The Mental Health Alliance, a group of 80 charities, is concerned only to emphasise that Finnegan’s death was “extremely rare”. This is a familiar refrain from those who fear the public will shun schizophrenics. But it borders on falsehood. When I called the Department of Health this week, I discovered that between 55 and 63 people are killed every year by people who have recently been in contact with mental health services. At about 10 per cent of the total murder count, dare I say this is quite a lot?

The charity SANE believes that at least one in three of those murders is preventable. Its analysis of 69 such inquiries finds that in half the cases, professionals had ignored warnings from family and friends. Some psychiatric patients refuse treatment. What is less well known is how many others are denied it, even when they or their relatives are crying out for it.

The Barrett inquiry vividly describes the culture that seems to be endemic among the lunatics running our asylums. “Too much confidence,” it finds, “was placed in clinical judgments unsupported by evidence and rigorous analysis.” There was a preference for “engaging” with patients, over “intervening”. There is an understandable reluctance to act in loco parentis for adults who may at times be perfectly capable.

But the jargon of “empowerment” creates nonsenses. It means a manic depressive choosing not to “engage” with social services, which then walk away. It means a schizophrenic choosing whether or not to take medication, even if he has a violent history. It means setting Barrett free to buy a packet of knives and take a taxi to Richmond Park. In most cases, treating people who have lost their reason as though they were rational beings leads to misery and neglect. In a few cases it leads to death.

Last Friday, the Government launched proposals for community treatment orders (CTOs). These would compel formerly detained patients who pose a risk to the public to take their medication or return to hospital for treatment. A vast lobby is massing against this. The Mental Health Alliance is comparing CTOs to ASBOs, and muttering about human rights. But they will only apply to a small number of potentially dangerous individuals. They could provide greater stability for people who are on the misery-go-round between prisons, hospitals and the “community”. The lobby makes much of the Barrett inquiry’s finding that the problem was not lack of legislation. But the inquiry does support CTOs.

Compulsion is tricky territory. But that does not justify selective deafness about the findings of such an important investigation. The light that such processes shine may explain why there is now a concerted effort under way to circumvent them. Finnegan’s brother was originally offered an internal review by the mental health trust, and told he would have to sign a confidentiality contract to read it. It was only with the support of the Zito Trust, one of the sanest charities, and John Reid, then the Health Secretary, that he got an independent inquiry.
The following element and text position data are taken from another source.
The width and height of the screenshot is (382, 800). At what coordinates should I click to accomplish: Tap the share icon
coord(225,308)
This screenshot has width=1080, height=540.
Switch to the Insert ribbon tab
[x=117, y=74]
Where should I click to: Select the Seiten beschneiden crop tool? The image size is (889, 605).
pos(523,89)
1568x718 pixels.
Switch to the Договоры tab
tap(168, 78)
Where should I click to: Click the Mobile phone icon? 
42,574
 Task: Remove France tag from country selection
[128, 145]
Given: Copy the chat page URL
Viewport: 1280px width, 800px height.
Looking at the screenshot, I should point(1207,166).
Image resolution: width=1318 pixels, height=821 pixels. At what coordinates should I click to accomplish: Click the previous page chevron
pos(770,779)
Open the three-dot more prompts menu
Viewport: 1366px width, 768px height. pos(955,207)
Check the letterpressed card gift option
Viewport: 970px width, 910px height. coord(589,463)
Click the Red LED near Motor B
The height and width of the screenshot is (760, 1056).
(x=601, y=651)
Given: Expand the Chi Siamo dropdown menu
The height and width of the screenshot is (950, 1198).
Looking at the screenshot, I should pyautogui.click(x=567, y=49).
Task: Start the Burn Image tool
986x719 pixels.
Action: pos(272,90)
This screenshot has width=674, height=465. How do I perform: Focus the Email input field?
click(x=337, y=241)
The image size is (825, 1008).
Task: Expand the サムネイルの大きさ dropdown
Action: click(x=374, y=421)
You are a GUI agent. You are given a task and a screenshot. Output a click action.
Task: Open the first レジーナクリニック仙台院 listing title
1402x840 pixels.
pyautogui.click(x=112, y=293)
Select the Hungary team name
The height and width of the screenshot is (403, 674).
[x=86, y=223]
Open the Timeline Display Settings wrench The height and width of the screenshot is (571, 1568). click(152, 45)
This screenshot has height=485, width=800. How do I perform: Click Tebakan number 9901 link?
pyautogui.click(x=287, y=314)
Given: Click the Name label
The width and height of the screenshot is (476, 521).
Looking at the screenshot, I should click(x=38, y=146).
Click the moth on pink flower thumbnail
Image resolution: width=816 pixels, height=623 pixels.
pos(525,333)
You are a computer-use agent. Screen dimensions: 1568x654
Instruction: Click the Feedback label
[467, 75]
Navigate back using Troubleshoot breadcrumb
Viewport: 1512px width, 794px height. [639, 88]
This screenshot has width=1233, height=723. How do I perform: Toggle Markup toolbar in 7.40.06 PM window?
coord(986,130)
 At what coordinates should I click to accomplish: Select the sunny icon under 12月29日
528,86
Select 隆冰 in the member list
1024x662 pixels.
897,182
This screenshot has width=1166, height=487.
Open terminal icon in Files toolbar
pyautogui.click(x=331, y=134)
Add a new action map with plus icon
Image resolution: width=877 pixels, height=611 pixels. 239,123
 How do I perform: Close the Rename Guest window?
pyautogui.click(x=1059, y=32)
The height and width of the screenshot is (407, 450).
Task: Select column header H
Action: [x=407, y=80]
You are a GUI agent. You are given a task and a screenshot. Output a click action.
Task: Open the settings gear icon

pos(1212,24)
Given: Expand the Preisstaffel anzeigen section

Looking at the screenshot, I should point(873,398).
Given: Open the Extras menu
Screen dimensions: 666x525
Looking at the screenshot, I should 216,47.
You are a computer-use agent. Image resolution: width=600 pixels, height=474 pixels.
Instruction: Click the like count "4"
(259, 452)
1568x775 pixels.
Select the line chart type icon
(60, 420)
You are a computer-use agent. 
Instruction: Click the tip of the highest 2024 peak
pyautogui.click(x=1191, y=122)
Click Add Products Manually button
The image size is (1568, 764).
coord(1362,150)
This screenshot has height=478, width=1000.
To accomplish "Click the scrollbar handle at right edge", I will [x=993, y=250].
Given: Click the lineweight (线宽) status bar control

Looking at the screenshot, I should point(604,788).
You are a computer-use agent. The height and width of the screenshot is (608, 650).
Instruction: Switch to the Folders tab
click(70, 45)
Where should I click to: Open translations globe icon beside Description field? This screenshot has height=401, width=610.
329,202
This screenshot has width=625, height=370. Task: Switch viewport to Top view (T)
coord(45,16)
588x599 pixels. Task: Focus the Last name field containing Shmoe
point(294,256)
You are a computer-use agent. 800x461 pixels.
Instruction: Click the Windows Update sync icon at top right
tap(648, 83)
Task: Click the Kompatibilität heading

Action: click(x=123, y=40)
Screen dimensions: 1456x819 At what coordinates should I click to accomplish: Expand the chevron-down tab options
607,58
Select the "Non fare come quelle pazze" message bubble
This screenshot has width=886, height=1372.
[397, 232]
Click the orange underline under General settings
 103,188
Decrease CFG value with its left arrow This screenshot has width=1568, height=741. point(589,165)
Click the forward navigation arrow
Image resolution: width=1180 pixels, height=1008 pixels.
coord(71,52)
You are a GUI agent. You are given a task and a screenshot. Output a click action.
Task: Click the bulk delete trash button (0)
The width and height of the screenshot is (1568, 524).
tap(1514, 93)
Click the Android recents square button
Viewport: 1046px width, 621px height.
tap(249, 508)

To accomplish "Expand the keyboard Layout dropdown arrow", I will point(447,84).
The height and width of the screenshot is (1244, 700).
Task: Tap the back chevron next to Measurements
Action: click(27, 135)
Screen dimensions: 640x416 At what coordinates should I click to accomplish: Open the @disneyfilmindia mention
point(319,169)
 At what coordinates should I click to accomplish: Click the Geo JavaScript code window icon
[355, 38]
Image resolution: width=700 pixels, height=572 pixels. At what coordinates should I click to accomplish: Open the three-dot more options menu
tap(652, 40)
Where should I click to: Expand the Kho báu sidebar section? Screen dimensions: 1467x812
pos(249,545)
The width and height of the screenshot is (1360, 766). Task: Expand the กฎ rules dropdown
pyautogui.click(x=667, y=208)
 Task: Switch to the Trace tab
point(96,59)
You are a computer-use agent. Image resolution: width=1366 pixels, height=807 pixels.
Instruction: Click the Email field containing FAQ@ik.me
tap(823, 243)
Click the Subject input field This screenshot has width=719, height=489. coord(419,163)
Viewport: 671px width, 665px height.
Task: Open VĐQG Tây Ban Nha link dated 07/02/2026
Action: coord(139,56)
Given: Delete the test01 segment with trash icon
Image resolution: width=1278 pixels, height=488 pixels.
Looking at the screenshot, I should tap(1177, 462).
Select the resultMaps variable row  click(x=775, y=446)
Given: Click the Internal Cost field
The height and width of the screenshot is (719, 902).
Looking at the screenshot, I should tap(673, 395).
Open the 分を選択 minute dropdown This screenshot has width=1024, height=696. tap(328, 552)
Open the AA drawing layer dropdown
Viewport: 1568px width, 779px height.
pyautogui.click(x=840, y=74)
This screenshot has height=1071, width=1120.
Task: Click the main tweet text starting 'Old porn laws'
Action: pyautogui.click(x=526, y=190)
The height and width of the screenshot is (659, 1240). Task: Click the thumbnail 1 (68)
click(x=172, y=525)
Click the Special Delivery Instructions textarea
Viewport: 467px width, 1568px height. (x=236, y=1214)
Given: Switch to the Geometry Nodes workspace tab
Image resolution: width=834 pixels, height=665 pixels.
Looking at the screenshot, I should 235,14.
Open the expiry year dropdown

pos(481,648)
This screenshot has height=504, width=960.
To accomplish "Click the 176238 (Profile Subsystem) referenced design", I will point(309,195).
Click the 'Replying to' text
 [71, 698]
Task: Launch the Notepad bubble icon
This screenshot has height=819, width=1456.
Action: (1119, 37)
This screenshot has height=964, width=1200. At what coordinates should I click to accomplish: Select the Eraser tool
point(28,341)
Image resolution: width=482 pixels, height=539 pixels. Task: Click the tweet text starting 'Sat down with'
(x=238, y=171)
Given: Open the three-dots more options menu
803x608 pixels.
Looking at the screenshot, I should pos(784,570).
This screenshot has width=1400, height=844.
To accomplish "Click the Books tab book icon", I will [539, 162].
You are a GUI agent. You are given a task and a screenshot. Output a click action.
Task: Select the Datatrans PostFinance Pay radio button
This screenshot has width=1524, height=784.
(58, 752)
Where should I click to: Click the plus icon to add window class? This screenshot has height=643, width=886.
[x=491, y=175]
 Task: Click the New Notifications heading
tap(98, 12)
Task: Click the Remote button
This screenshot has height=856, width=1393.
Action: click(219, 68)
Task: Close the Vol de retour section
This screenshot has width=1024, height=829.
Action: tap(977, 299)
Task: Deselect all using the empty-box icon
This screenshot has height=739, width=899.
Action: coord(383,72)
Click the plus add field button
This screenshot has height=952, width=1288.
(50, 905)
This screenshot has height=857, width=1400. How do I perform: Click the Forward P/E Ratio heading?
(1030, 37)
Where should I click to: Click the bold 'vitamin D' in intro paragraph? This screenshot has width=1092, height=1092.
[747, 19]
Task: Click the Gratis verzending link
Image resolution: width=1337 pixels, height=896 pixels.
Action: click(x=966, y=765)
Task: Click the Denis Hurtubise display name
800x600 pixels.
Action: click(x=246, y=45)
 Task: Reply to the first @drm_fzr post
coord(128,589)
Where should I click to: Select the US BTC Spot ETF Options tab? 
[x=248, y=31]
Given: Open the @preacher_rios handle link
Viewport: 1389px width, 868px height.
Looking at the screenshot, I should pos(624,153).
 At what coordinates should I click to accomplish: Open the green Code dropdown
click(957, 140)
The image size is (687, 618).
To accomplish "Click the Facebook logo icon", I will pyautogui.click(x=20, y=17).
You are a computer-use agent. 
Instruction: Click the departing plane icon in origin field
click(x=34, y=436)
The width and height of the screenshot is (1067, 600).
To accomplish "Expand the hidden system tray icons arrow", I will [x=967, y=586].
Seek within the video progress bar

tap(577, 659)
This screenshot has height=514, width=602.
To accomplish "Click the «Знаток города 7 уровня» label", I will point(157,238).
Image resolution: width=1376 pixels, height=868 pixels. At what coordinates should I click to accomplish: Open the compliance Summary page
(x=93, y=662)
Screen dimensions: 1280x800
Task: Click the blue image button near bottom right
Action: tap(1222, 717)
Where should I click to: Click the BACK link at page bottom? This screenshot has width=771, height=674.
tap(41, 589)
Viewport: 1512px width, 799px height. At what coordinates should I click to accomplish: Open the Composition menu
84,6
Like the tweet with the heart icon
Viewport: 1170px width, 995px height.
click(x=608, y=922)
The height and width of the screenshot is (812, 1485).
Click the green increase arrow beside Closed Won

Others have not been so lucky. Haringey Primary Care Trust has just completed an internal review into the case of Ismail Dogan, who stabbed six people in North London in 2004, killing one. His mother had appealed for help after he had stopped taking his medication, but got none. Will Haringey publish?

We cannot get away from what happened to Denis Finnegan by giving it another name. It was murder, and someone needs to take responsibility for it.